THE PHOENIX SHOT TOWER
A Brief History
Built in 1828, the Phoenix Shot Tower was the tallest building in the United States until 1846. It is 215 feet tall and contains an estimated 1.1 million bricks. Annually, 2.5 million pounds of “drop” shot, used for small game hunting, was made in the tower until 1892.
The tower’s design is based on Englishman William Watt’s 1782 patented the process of making shot by pouring molten lead through colanders down the open shaft of a high tower. As it spun and cooled in the air the lead became “perfectly globular in form and smooth.” The “drops” were collected in a large water barrel at the tower’s base, then sorted by size and bagged for distribution.
In 1892, new methods of shot production made the Shot Tower obsolete and it closed its doors. In 1921, permits were granted to tear down the shaft, but public reaction came out strongly against the demolition. Funds were raised and, on Oct 11, 1924, a group of Baltimore citizens bought the Shot Tower for $17,000 and donated it to the City of Baltimore with the understanding that it would be preserved.

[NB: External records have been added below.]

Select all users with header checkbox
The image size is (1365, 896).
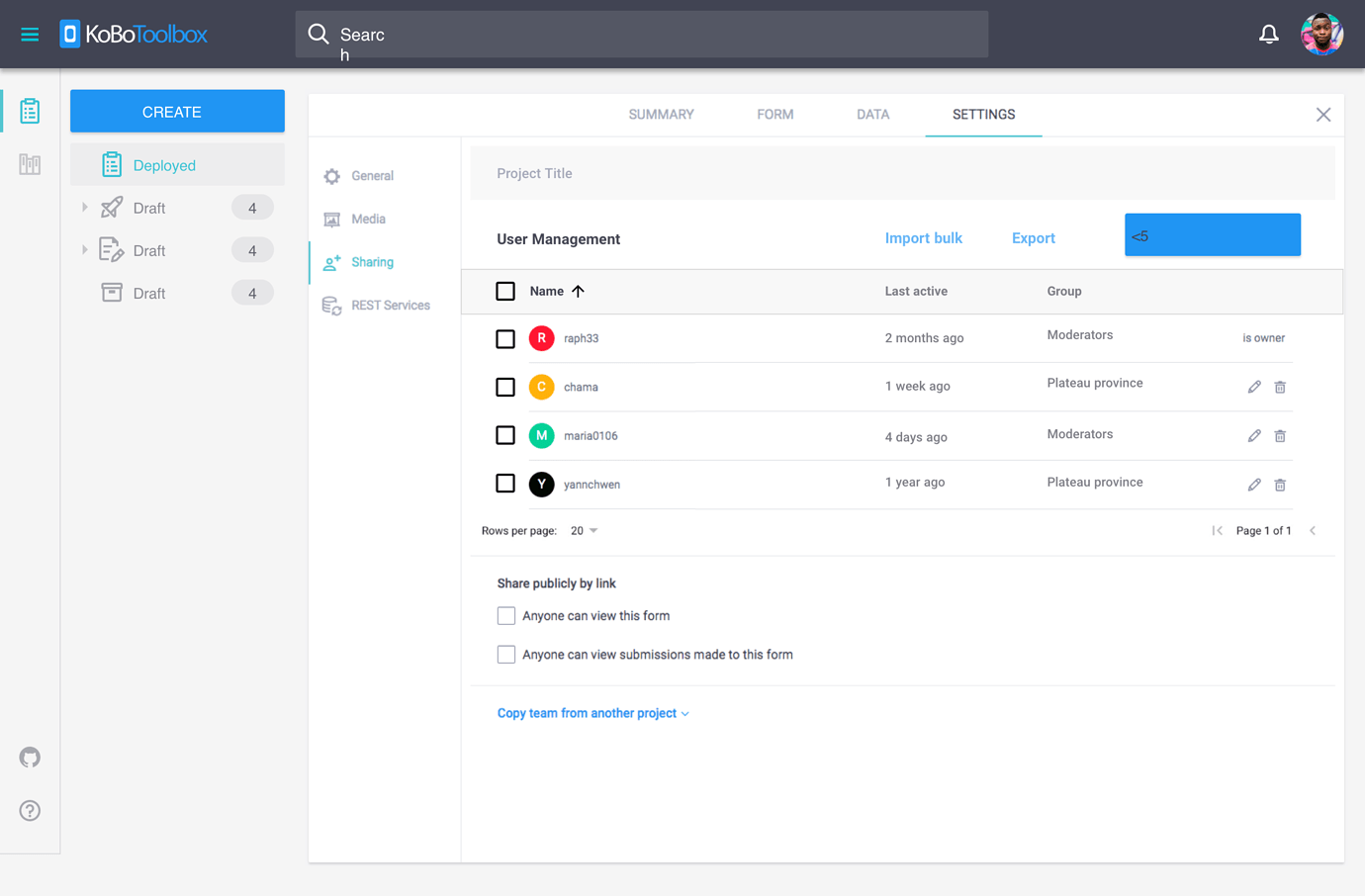coord(505,291)
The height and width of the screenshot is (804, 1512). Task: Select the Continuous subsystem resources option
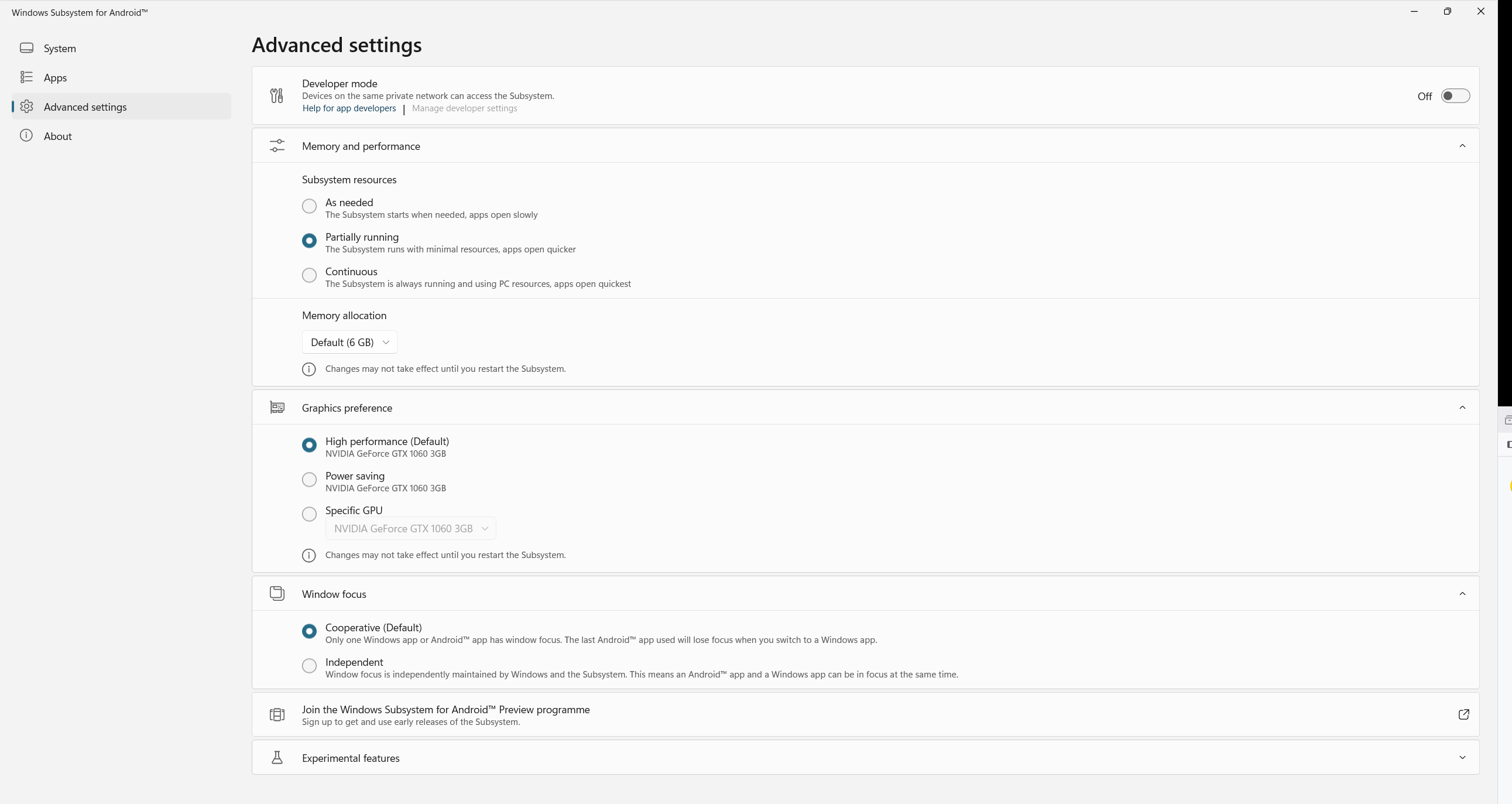click(309, 275)

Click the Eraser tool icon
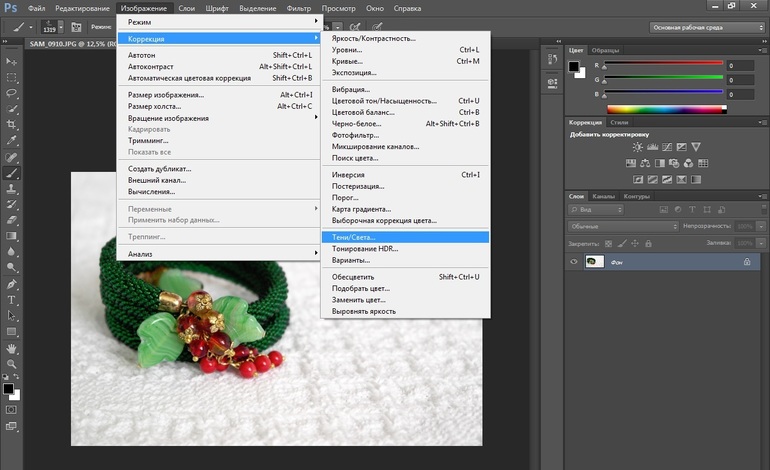click(12, 220)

More than fifty years passed before the Shot Tower was opened to the public as a museum. In 1973, the Phoenix Shot Tower was placed on the National Register of Historic Landmarks.
Today, the Shot Tower is administered by Carroll Museums, Inc. and located in Historic Jonestown.
Visitors may visit the Shot Tower by making advance reservations. Please call Carroll Museums to schedule your visit. The Tower’s exhibits include a sound and light show and video on the production of shot. Panels around the base discuss lead shot technology, the popularity of hunting with shot, the 1924 perservation effort, and the imagery of the tower in print.